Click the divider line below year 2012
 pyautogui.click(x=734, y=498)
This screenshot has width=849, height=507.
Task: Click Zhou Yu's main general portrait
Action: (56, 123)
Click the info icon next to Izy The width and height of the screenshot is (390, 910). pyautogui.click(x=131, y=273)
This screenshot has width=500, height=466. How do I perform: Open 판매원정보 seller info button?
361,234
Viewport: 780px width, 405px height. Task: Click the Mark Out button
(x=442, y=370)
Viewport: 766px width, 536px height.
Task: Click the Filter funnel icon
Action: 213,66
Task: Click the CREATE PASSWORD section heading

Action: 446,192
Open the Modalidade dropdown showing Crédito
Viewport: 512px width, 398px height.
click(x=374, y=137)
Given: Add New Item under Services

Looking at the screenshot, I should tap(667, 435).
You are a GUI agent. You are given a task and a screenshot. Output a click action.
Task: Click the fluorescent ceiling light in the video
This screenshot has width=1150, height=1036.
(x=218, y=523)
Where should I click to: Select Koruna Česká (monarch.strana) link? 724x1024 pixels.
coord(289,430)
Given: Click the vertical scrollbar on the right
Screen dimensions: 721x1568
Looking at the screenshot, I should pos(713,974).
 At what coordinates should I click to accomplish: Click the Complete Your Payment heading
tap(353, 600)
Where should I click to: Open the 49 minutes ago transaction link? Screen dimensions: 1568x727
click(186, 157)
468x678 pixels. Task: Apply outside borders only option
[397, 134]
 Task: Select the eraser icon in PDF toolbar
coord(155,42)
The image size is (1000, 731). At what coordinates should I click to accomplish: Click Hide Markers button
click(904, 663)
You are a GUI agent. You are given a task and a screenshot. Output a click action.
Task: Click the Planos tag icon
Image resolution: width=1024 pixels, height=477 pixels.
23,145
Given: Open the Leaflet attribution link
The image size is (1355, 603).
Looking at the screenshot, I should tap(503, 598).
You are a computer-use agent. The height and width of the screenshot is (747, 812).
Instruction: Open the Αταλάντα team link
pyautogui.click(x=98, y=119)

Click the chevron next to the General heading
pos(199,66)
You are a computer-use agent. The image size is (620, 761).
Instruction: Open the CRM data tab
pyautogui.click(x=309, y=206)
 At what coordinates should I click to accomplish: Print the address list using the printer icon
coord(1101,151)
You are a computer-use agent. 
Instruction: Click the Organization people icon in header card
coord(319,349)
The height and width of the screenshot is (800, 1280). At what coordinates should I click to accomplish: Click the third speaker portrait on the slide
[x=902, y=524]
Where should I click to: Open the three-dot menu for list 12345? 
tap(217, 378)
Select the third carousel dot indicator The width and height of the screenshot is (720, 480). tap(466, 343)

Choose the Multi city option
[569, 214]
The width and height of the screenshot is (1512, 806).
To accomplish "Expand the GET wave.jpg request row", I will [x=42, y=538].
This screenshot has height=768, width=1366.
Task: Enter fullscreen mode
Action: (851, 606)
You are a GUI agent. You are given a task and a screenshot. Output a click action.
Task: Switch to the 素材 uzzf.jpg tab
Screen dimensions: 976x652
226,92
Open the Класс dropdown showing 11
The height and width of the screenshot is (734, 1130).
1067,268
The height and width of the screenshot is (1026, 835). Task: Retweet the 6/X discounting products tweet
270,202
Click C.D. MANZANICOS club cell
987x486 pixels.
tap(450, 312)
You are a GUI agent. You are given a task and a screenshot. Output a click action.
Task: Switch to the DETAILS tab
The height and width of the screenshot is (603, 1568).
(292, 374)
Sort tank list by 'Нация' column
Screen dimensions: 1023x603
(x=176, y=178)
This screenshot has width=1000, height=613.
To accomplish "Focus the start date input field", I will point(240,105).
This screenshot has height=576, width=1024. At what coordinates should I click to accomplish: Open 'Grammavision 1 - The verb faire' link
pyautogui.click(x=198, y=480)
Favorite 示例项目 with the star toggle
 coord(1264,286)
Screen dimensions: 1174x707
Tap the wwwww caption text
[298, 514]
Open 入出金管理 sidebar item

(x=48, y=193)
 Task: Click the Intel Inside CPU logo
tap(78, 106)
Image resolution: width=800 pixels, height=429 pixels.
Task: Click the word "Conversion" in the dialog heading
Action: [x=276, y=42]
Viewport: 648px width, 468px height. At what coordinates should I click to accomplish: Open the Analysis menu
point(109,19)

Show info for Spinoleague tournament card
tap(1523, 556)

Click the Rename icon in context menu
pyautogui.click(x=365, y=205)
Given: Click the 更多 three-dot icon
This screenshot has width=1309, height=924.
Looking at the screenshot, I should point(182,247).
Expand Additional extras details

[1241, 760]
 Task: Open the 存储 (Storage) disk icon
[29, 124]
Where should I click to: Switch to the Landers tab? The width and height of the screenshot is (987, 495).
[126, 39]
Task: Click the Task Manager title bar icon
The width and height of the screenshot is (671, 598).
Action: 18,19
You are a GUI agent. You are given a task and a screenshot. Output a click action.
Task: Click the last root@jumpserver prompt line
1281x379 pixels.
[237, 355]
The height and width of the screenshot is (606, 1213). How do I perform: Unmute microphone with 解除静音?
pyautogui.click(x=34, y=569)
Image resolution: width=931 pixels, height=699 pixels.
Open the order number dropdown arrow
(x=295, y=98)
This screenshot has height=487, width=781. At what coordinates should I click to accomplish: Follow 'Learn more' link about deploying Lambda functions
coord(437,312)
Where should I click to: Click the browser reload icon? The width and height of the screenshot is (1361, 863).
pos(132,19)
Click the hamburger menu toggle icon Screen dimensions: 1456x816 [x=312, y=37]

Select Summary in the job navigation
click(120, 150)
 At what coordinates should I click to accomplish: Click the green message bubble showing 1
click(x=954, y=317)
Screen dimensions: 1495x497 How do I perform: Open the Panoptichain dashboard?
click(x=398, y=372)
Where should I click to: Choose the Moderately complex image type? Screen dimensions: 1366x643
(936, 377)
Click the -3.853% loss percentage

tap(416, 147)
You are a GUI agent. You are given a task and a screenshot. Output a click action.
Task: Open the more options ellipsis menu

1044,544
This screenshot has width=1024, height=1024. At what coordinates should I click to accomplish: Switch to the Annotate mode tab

TASK DIRECTIONS | Find the word "computer" in the listing and copy each line that contains it.

RESPONSE AREA |
You are a computer-use agent. The height and width of the screenshot is (747, 812).
You are a computer-use agent. The image size is (620, 761).
You are a computer-use agent. 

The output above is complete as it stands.